Format every line of the records below as a numbered list, leaving out any blank lines.

[Dataset excerpt]

* * * *

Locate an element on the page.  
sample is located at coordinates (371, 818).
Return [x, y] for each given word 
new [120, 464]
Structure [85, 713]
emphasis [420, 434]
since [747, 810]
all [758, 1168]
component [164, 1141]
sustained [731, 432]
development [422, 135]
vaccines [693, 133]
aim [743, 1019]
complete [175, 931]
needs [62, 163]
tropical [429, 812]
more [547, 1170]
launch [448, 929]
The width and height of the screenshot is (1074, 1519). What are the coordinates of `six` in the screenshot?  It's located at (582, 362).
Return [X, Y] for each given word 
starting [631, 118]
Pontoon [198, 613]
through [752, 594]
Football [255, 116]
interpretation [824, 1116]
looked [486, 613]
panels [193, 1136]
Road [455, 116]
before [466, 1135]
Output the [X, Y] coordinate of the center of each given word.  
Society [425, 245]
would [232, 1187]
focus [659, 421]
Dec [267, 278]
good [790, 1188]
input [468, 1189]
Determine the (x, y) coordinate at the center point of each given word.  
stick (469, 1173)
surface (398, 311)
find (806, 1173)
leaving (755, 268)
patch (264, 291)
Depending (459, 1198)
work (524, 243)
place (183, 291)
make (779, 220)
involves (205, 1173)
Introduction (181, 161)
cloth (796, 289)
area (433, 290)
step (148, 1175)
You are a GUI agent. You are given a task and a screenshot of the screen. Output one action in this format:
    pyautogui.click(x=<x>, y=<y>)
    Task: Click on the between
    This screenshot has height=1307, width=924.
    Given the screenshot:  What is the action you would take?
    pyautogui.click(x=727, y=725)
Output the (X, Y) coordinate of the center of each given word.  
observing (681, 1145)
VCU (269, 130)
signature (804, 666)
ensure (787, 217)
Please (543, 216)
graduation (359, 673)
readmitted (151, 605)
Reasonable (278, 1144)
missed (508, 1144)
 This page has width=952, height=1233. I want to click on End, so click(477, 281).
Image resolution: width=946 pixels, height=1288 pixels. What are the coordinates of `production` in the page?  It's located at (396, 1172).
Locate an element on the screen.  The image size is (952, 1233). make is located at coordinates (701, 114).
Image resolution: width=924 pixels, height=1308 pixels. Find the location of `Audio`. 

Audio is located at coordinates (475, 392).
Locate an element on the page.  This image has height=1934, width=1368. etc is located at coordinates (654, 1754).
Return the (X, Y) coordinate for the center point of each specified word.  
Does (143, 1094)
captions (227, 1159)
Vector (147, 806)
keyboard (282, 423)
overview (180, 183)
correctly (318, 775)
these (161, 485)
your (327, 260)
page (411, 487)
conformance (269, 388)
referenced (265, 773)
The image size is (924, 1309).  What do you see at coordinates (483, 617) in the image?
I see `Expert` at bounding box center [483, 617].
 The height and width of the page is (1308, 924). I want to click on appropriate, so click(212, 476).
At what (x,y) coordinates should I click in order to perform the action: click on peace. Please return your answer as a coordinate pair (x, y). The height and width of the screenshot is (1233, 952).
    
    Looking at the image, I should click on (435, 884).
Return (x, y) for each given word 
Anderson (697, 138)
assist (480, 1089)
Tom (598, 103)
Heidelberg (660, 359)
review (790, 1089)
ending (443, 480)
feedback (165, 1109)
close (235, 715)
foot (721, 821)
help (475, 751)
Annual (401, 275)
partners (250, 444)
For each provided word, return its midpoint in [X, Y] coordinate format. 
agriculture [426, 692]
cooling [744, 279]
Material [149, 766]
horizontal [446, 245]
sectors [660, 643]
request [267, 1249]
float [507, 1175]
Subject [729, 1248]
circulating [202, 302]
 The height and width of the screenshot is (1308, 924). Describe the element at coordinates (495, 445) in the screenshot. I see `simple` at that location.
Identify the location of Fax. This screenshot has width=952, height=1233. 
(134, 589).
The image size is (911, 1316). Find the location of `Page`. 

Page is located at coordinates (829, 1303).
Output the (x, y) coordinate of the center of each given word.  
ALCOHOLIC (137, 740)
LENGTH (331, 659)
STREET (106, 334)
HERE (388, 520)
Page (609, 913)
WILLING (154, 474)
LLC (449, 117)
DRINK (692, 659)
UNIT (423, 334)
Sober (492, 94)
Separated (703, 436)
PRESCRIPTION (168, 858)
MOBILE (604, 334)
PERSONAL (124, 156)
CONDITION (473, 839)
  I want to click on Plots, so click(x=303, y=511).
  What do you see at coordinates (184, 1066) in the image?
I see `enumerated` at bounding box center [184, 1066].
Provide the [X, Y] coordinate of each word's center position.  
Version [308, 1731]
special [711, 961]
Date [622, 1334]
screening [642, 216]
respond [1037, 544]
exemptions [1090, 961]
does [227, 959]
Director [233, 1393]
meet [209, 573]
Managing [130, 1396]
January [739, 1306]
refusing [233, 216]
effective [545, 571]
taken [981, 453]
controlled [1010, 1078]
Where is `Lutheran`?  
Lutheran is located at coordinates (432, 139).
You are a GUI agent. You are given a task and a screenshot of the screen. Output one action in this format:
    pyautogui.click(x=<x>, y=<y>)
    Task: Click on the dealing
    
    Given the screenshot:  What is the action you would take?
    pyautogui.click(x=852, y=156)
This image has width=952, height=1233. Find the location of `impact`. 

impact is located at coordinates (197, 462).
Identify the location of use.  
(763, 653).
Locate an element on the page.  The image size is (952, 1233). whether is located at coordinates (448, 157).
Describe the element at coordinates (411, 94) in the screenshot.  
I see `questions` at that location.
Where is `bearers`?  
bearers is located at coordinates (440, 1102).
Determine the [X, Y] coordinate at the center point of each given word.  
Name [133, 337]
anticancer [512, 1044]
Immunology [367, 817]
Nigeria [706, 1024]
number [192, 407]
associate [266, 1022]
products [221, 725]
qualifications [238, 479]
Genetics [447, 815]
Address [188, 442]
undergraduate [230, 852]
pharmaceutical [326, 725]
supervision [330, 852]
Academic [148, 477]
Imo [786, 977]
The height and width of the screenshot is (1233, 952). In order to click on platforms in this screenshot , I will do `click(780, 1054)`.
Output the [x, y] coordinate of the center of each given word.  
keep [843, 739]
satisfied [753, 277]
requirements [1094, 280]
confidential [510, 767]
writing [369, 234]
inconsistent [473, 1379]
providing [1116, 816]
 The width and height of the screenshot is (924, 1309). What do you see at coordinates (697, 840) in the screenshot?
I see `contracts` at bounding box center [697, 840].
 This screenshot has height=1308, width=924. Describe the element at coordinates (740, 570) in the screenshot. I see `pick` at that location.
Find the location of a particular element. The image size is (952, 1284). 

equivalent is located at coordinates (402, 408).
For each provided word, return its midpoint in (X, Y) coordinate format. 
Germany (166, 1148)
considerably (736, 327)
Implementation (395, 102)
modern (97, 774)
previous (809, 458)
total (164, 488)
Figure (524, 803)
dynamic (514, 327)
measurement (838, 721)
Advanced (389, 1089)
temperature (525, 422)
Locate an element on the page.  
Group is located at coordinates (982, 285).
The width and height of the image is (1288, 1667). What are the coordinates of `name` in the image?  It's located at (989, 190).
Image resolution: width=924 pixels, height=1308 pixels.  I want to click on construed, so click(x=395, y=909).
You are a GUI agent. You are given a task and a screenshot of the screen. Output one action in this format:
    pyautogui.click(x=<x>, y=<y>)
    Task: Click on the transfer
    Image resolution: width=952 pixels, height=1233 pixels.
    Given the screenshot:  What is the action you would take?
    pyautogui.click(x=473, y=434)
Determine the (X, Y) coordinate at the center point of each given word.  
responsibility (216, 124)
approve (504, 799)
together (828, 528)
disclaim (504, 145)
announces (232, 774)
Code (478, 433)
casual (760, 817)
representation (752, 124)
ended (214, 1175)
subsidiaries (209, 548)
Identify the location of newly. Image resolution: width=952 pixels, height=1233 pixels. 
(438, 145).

* * * *

**Answer in full**
1. Locate an element on the page.  
2. sample is located at coordinates (371, 818).
3. Return [x, y] for each given word 
4. new [120, 464]
5. Structure [85, 713]
6. emphasis [420, 434]
7. since [747, 810]
8. all [758, 1168]
9. component [164, 1141]
10. sustained [731, 432]
11. development [422, 135]
12. vaccines [693, 133]
13. aim [743, 1019]
14. complete [175, 931]
15. needs [62, 163]
16. tropical [429, 812]
17. more [547, 1170]
18. launch [448, 929]
19. The width and height of the screenshot is (1074, 1519). What are the coordinates of `six` in the screenshot?  It's located at (582, 362).
20. Return [X, Y] for each given word 
21. starting [631, 118]
22. Pontoon [198, 613]
23. through [752, 594]
24. Football [255, 116]
25. interpretation [824, 1116]
26. looked [486, 613]
27. panels [193, 1136]
28. Road [455, 116]
29. before [466, 1135]
30. Output the [X, Y] coordinate of the center of each given word.  
31. Society [425, 245]
32. would [232, 1187]
33. focus [659, 421]
34. Dec [267, 278]
35. good [790, 1188]
36. input [468, 1189]
37. Determine the (x, y) coordinate at the center point of each given word.  
38. stick (469, 1173)
39. surface (398, 311)
40. find (806, 1173)
41. leaving (755, 268)
42. patch (264, 291)
43. Depending (459, 1198)
44. work (524, 243)
45. place (183, 291)
46. make (779, 220)
47. involves (205, 1173)
48. Introduction (181, 161)
49. cloth (796, 289)
50. area (433, 290)
51. step (148, 1175)
52. You are a GUI agent. You are given a task and a screenshot of the screen. Output one action in this format:
53.     pyautogui.click(x=<x>, y=<y>)
54.     Task: Click on the between
55.     This screenshot has height=1307, width=924.
56.     Given the screenshot:  What is the action you would take?
57.     pyautogui.click(x=727, y=725)
58. Output the (X, Y) coordinate of the center of each given word.  
59. observing (681, 1145)
60. VCU (269, 130)
61. signature (804, 666)
62. ensure (787, 217)
63. Please (543, 216)
64. graduation (359, 673)
65. readmitted (151, 605)
66. Reasonable (278, 1144)
67. missed (508, 1144)
68.  This page has width=952, height=1233. I want to click on End, so click(477, 281).
69. Image resolution: width=946 pixels, height=1288 pixels. What are the coordinates of `production` in the page?  It's located at (396, 1172).
70. Locate an element on the screen.  The image size is (952, 1233). make is located at coordinates (701, 114).
71. Image resolution: width=924 pixels, height=1308 pixels. Find the location of `Audio`. 
72. Audio is located at coordinates (475, 392).
73. Locate an element on the page.  This image has height=1934, width=1368. etc is located at coordinates (654, 1754).
74. Return the (X, Y) coordinate for the center point of each specified word.  
75. Does (143, 1094)
76. captions (227, 1159)
77. Vector (147, 806)
78. keyboard (282, 423)
79. overview (180, 183)
80. correctly (318, 775)
81. these (161, 485)
82. your (327, 260)
83. page (411, 487)
84. conformance (269, 388)
85. referenced (265, 773)
86. The image size is (924, 1309).  What do you see at coordinates (483, 617) in the image?
87. I see `Expert` at bounding box center [483, 617].
88.  The height and width of the page is (1308, 924). I want to click on appropriate, so click(212, 476).
89. At what (x,y) coordinates should I click in order to perform the action: click on peace. Please return your answer as a coordinate pair (x, y). The height and width of the screenshot is (1233, 952).
90.     Looking at the image, I should click on (435, 884).
91. Return (x, y) for each given word 
92. Anderson (697, 138)
93. assist (480, 1089)
94. Tom (598, 103)
95. Heidelberg (660, 359)
96. review (790, 1089)
97. ending (443, 480)
98. feedback (165, 1109)
99. close (235, 715)
100. foot (721, 821)
101. help (475, 751)
102. Annual (401, 275)
103. partners (250, 444)
104. For each provided word, return its midpoint in [X, Y] coordinate format. 
105. agriculture [426, 692]
106. cooling [744, 279]
107. Material [149, 766]
108. horizontal [446, 245]
109. sectors [660, 643]
110. request [267, 1249]
111. float [507, 1175]
112. Subject [729, 1248]
113. circulating [202, 302]
114.  The height and width of the screenshot is (1308, 924). Describe the element at coordinates (495, 445) in the screenshot. I see `simple` at that location.
115. Identify the location of Fax. This screenshot has width=952, height=1233. 
116. (134, 589).
117. The image size is (911, 1316). Find the location of `Page`. 
118. Page is located at coordinates (829, 1303).
119. Output the (x, y) coordinate of the center of each given word.  
120. ALCOHOLIC (137, 740)
121. LENGTH (331, 659)
122. STREET (106, 334)
123. HERE (388, 520)
124. Page (609, 913)
125. WILLING (154, 474)
126. LLC (449, 117)
127. DRINK (692, 659)
128. UNIT (423, 334)
129. Sober (492, 94)
130. Separated (703, 436)
131. PRESCRIPTION (168, 858)
132. MOBILE (604, 334)
133. PERSONAL (124, 156)
134. CONDITION (473, 839)
135.   I want to click on Plots, so click(x=303, y=511).
136.   What do you see at coordinates (184, 1066) in the image?
137. I see `enumerated` at bounding box center [184, 1066].
138. Provide the [X, Y] coordinate of each word's center position.  
139. Version [308, 1731]
140. special [711, 961]
141. Date [622, 1334]
142. screening [642, 216]
143. respond [1037, 544]
144. exemptions [1090, 961]
145. does [227, 959]
146. Director [233, 1393]
147. meet [209, 573]
148. Managing [130, 1396]
149. January [739, 1306]
150. refusing [233, 216]
151. effective [545, 571]
152. taken [981, 453]
153. controlled [1010, 1078]
154. Where is `Lutheran`?  
155. Lutheran is located at coordinates (432, 139).
156. You are a GUI agent. You are given a task and a screenshot of the screen. Output one action in this format:
157.     pyautogui.click(x=<x>, y=<y>)
158.     Task: Click on the dealing
159.     Given the screenshot:  What is the action you would take?
160.     pyautogui.click(x=852, y=156)
161. This image has width=952, height=1233. Find the location of `impact`. 
162. impact is located at coordinates (197, 462).
163. Identify the location of use.  
164. (763, 653).
165. Locate an element on the page.  The image size is (952, 1233). whether is located at coordinates (448, 157).
166. Describe the element at coordinates (411, 94) in the screenshot.  
167. I see `questions` at that location.
168. Where is `bearers`?  
169. bearers is located at coordinates (440, 1102).
170. Determine the [X, Y] coordinate at the center point of each given word.  
171. Name [133, 337]
172. anticancer [512, 1044]
173. Immunology [367, 817]
174. Nigeria [706, 1024]
175. number [192, 407]
176. associate [266, 1022]
177. products [221, 725]
178. qualifications [238, 479]
179. Genetics [447, 815]
180. Address [188, 442]
181. undergraduate [230, 852]
182. pharmaceutical [326, 725]
183. supervision [330, 852]
184. Academic [148, 477]
185. Imo [786, 977]
186. The height and width of the screenshot is (1233, 952). In order to click on platforms in this screenshot , I will do `click(780, 1054)`.
187. Output the [x, y] coordinate of the center of each given word.  
188. keep [843, 739]
189. satisfied [753, 277]
190. requirements [1094, 280]
191. confidential [510, 767]
192. writing [369, 234]
193. inconsistent [473, 1379]
194. providing [1116, 816]
195.  The width and height of the screenshot is (924, 1309). What do you see at coordinates (697, 840) in the screenshot?
196. I see `contracts` at bounding box center [697, 840].
197.  This screenshot has height=1308, width=924. Describe the element at coordinates (740, 570) in the screenshot. I see `pick` at that location.
198. Find the location of a particular element. The image size is (952, 1284). 
199. equivalent is located at coordinates (402, 408).
200. For each provided word, return its midpoint in (X, Y) coordinate format. 
201. Germany (166, 1148)
202. considerably (736, 327)
203. Implementation (395, 102)
204. modern (97, 774)
205. previous (809, 458)
206. total (164, 488)
207. Figure (524, 803)
208. dynamic (514, 327)
209. measurement (838, 721)
210. Advanced (389, 1089)
211. temperature (525, 422)
212. Locate an element on the page.  
213. Group is located at coordinates (982, 285).
214. The width and height of the image is (1288, 1667). What are the coordinates of `name` in the image?  It's located at (989, 190).
215. Image resolution: width=924 pixels, height=1308 pixels.  I want to click on construed, so click(x=395, y=909).
216. You are a GUI agent. You are given a task and a screenshot of the screen. Output one action in this format:
217.     pyautogui.click(x=<x>, y=<y>)
218.     Task: Click on the transfer
219.     Image resolution: width=952 pixels, height=1233 pixels.
220.     Given the screenshot:  What is the action you would take?
221.     pyautogui.click(x=473, y=434)
222. Determine the (X, Y) coordinate at the center point of each given word.  
223. responsibility (216, 124)
224. approve (504, 799)
225. together (828, 528)
226. disclaim (504, 145)
227. announces (232, 774)
228. Code (478, 433)
229. casual (760, 817)
230. representation (752, 124)
231. ended (214, 1175)
232. subsidiaries (209, 548)
233. Identify the location of newly. Image resolution: width=952 pixels, height=1233 pixels. 
234. (438, 145).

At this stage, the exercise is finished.